Como o processo tem repercussão geral, o entendimento do Supremo deve ser seguido por todas as instâncias judiciais. Relator do caso, o ministro Luís Roberto Barroso concordou com os pontos levantados pelo hospital. Para Barroso, admitir a incidência de contribuição previdenciária sobre o salário-maternidade “importa permitir uma discriminação incompatível com o texto constitucional e com os tratados internacionais sobre direitos humanos dos quais o Brasil é signatário”.

“Entre dois candidatos de 30 anos, uma mulher recém-casada e um homem recém-casado, se o empregador se der conta de que a contratação da mulher que provavelmente vai ficar grávida no curto prazo vai custar a ele 20% a mais do que a contratação do homem, não é difícil saber qual vai ser a escolha do contratado.
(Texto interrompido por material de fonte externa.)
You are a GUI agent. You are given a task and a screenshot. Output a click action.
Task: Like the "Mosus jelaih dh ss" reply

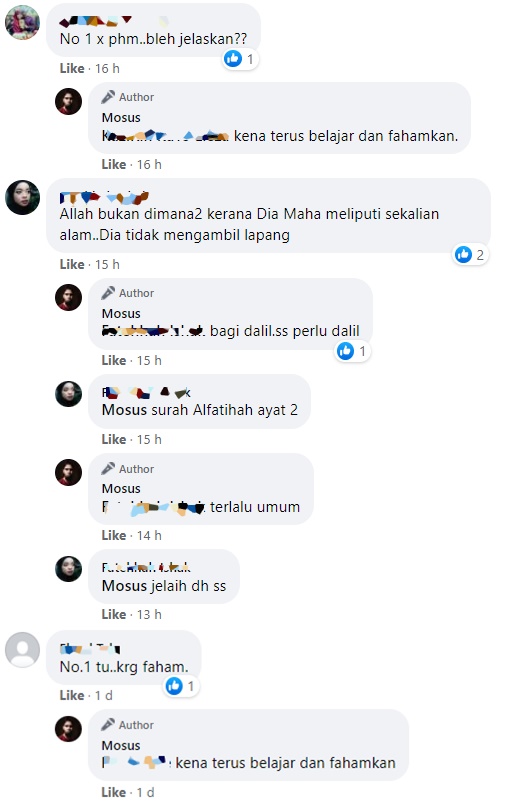(x=114, y=614)
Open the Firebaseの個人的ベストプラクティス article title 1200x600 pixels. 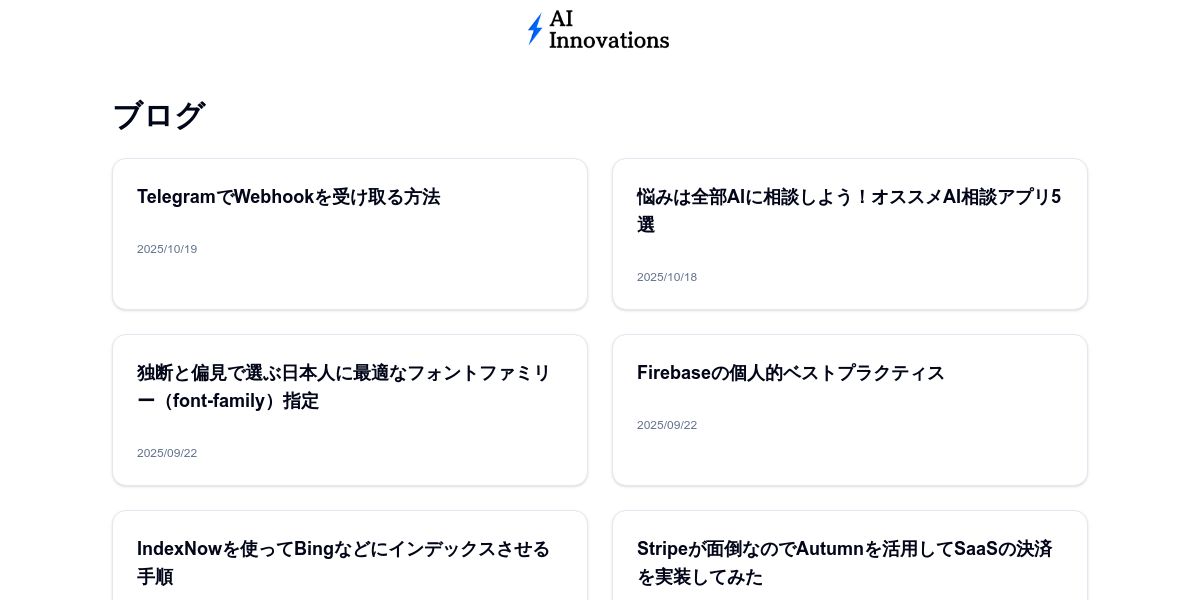[x=790, y=373]
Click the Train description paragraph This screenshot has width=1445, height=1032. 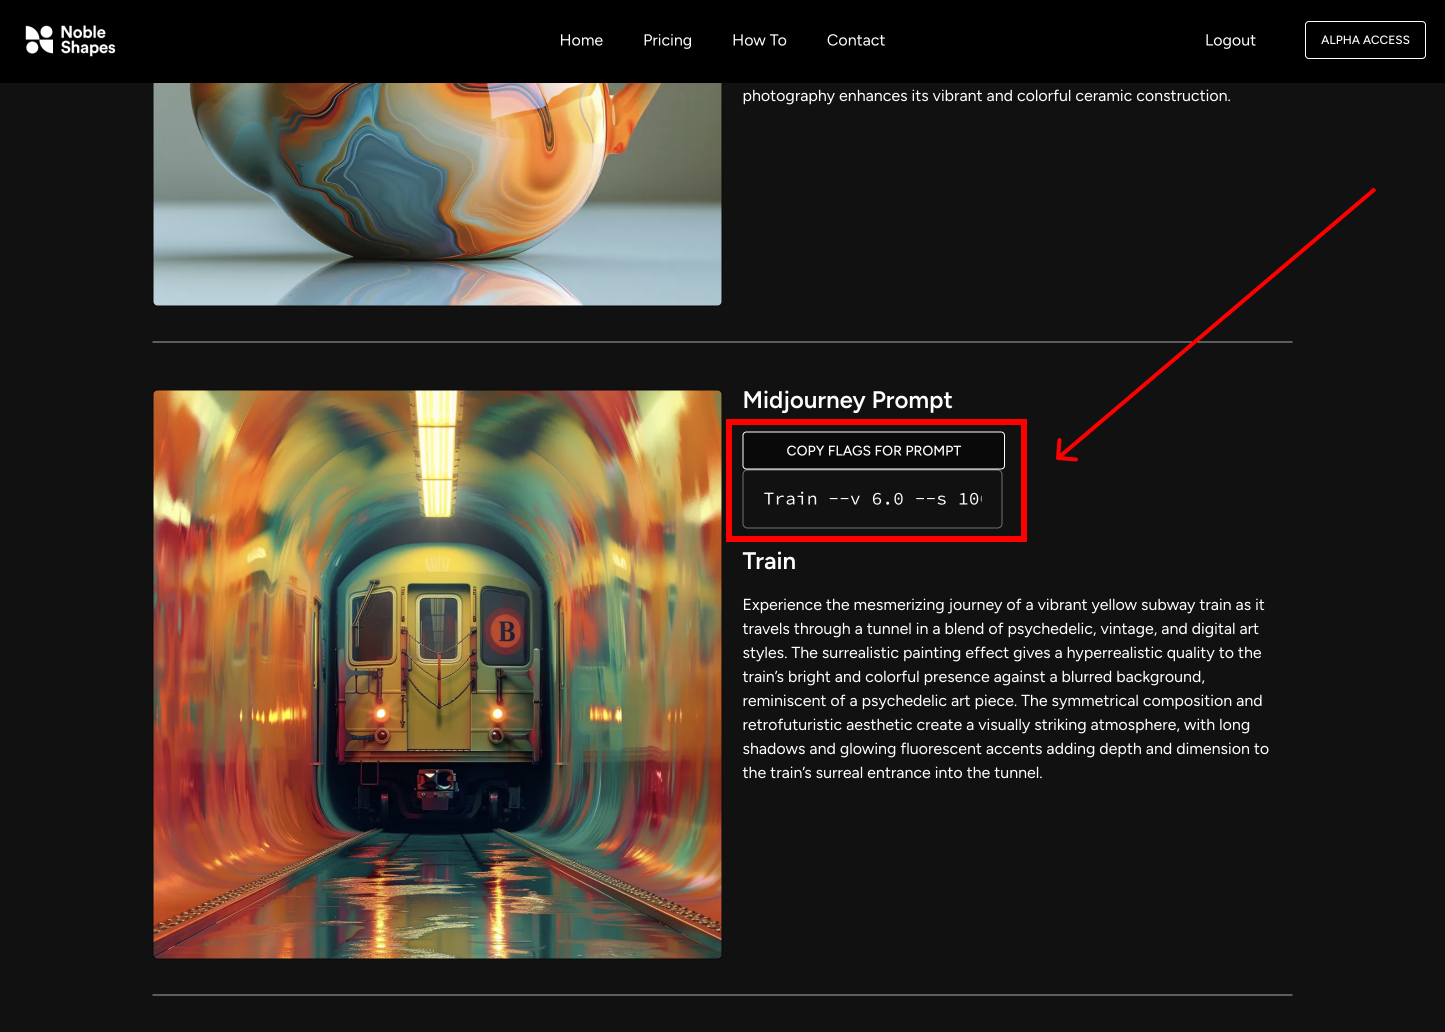[1005, 689]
A mulher aqui não vai ter nenhuma chance”, observou Barroso.

O voto de Barroso foi acompanhado pelos ministros Edson Fachin, Rosa Weber, Cármen Lúcia, Marco Aurélio Mello, Celso de Mello e pelo vice-presidente do STF, Luiz Fux.

Votaram pela validade da contribuição previdenciária sobre o salário-maternidade os ministros Alexandre de Moraes, Ricardo Lewandowski, Gilmar Mendes e o presidente do STF, Dias Toffoli.

“Em verdade, trata-se de uma discussão tributária travestida de discussão de gênero, onde a defesa da igualdade entre o trabalho dos homens e das mulheres aparece como uma cortina de fumaça para obtenção de mais lucros, e para não contribuir em um sistema previdenciário que é, como todos sabemos, solidário”, criticou Moraes.

“Tudo está a demonstrar que a preocupação não é com a igualdade de gênero. Se, de fato, fosse esse o ponto, outras medidas poderiam ser adotadas pelas empresas, como, por exemplo, a ampliação do acesso à mulheres aos mesmos cargos ocupados por homens, desde a base até ao nível de direção, com a consequente equiparação salarial”, completou Moraes.